=== Instructions to follow ===
Restate exactly, and only, the lines spanning from the one with "You are a computer-use agent. The" to the end of the records below.

=== Source data ===

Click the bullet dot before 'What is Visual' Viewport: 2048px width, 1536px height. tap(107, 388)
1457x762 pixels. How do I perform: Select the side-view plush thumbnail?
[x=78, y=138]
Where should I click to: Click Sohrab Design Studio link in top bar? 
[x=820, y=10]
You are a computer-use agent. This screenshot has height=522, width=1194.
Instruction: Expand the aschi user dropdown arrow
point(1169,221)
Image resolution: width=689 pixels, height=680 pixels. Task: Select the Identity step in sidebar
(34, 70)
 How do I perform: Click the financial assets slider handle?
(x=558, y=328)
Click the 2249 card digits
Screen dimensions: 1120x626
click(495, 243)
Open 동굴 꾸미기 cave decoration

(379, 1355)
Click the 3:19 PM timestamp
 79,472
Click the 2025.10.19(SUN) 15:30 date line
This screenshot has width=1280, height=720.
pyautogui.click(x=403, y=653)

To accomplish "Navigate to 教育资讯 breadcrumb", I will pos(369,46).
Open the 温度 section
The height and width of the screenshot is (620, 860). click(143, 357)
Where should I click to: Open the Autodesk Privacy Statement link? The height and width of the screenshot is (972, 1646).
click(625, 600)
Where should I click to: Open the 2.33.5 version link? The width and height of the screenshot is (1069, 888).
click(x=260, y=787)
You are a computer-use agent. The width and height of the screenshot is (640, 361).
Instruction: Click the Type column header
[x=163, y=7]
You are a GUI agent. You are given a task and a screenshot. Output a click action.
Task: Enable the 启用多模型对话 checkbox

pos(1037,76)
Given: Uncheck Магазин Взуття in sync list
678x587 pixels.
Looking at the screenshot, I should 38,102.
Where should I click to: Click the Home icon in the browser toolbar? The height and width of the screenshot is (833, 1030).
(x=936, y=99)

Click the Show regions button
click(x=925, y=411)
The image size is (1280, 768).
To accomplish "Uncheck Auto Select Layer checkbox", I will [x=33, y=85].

===

=== Expected answer ===
You are a computer-use agent. The width and height of the screenshot is (640, 361).
Instruction: Click the Type column header
[x=163, y=7]
You are a GUI agent. You are given a task and a screenshot. Output a click action.
Task: Enable the 启用多模型对话 checkbox

pos(1037,76)
Given: Uncheck Магазин Взуття in sync list
678x587 pixels.
Looking at the screenshot, I should 38,102.
Where should I click to: Click the Home icon in the browser toolbar? The height and width of the screenshot is (833, 1030).
(x=936, y=99)

Click the Show regions button
click(x=925, y=411)
The image size is (1280, 768).
To accomplish "Uncheck Auto Select Layer checkbox", I will [x=33, y=85].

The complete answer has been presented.